- The Washington Times - Monday, February 4, 2008


“This city is rich, rich, rich, rich rich.” Malaysian Ambassador Rajmah Hussain saw no need for diplomatic felicities of speech as she surveyed the splendor of affinity credit card king Howard Kessler’s $30 million mega-mansion on the eve of the Jan. 26 Red Cross Ball in America’s foremost money mecca. After all, the five-acre, 22,000-square-foot estate, built on property once belonging to the Phipps oil and banking clan, boasts dramatic ocean views, resort-sized indoor and outdoor swimming pools, tennis courts, a greenhouse, guesthouse and a gazebo big enough to accommodate twice the 50 special benefactors and guests dishing and dining under the vigilant eye of an enormous staff.

Ms. Hussain’s astonishment at the luxe life, American style, began earlier that day when she and fellow envoys from Afghanistan, Luxembourg and Denmark joined Red Cross chairman and diplomatic den mother Bonnie McElveen Hunter for the flight from Washington Dulles International Airport aboard Donald Trumps private 727 jet.

“There’s sure a lot of legroom in here,” one diplomat noted before being told the aircraft had been reconfigured to seat 20 instead of the usual 150 passengers. (While The Donald kept mostly to his own private bedroom, bath and office, he did briefly join his guests for top notch ham and turkey sandwiches “directly from Trump Tower” in New York.)

The group reassembled the following night with event chairmen William and Nancy Rollnick for air-kisses and “grip-and-grin” photographs in the pre-ball receiving line at Mar-a-Lago, the 114-room palazzo Mr. Trump turned into a private club (now said to have a $200,000 initiation fee) after purchasing it from the estate of Marjorie Merriweather Post in 1995.

The cavalcade of guests is always over-the-top on Palm Beach Society’s Night of Nights, and this year was no exception.

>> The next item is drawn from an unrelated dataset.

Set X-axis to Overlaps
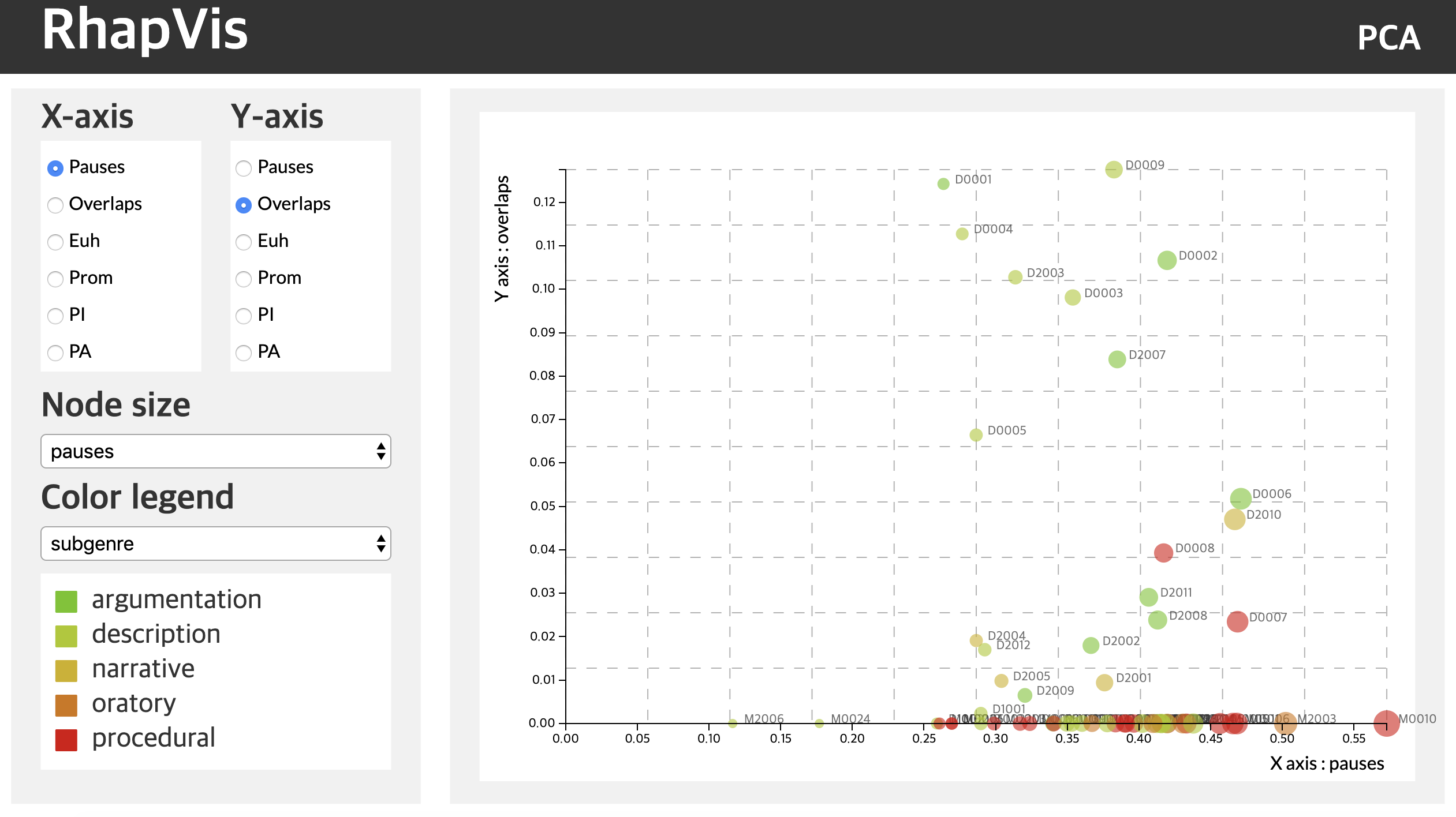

“You don’t see this much ostentatious wealth even in the south of France,” said Luxembourg’s ambassador, Joseph Weyland as ladies promenaded in couture gowns, tiaras and multi-million-dollar parures of diamonds, sapphires, rubies and pearls.

“I don’t belong here,” Ms. Hussain said, suppressing a giggle after bantering with the decidedly low-key Archduke Georg von Habsburg-Lothringen (who dazzled guests with his colorful orders of Malta and the Golden Fleece) and his wife Eilika (nee the Duchess of Oldenburg).

Equally festooned and bedizened: Denmark’s ambassador, Friis Arne Petersen, standing proud and tall despite the weight of Britain’s Knight Grand Cross of the Order of Sts. Michael and George, Japan’s Order of the Rising Sun and his own country’s Royal Order of the Dannebrog. “If he put on everything he’d tip over,” his wife Birgitte said with a laugh.

Soon the action moved to the ornately gilded Grand Ballroom for the traditional presentation of arms by a Marine Corps color guard and red carpet procession of dignitaries to the sound of the “Triumphal March” from “Aida.”

This year there was something new as well: Washington businessman and former ambassador to Denmark Stuart Bernstein replaced Marion H. “Joe” Smoak as the ball’s chief of protocol after the latter’s 34-year tenure.

Also new: a Young Friends party for the junior set, who paid $250 per ticket to shake, rattle and roll by the pool — well apart from the $1,000-a-pop geriatric set dining on smoked salmon, “Mary Trump’s Meat Loaf” (scrumptious and obviously one of The Donald’s childhood faves, but at a white-tie-and tiara dinner?) and gateau au chocolat.

Apart from actress Susan Lucci and actor Sean Brosnan (son of Pierce), guests dancing to Peter Duchin’s lively tunes included most of the usual suspects: tycoons, trophy wives, trust fund babies, polo players, philanthropists, wealthy widows and their walkers. Among those spotted from the Washington crowd: BradandDenise Alexander, Bill Tiefel andNorma Kline, Dr.Mary Frances Smoak andBill Walde, Vicki Bagley, Wilma Bernstein, Adam Falkoffand Susan Eisenhower.

The Red Cross Ball remains an enduring if somewhat surreal event in Palm Beach, retaining world glass glamour and elan despite once-restricted guest lists, feuding chairmen, scabrous gossip and various boycotts and sabotage attempts throughout its 51-year history.

“It’s like a dinosaur from the Jurassic era that refuses to die,” said one longtime attendee who always says she is never going again but always does.

“The world is now a less elegant place, but the ball has kept its traditions,” 35-year veteran Herme de Wyman Miro noted before sweeping onto the dance floor to join a circle of guests who might have been her grandchildren’s age. “We’re proud of it and it always comes back — in all its glory.”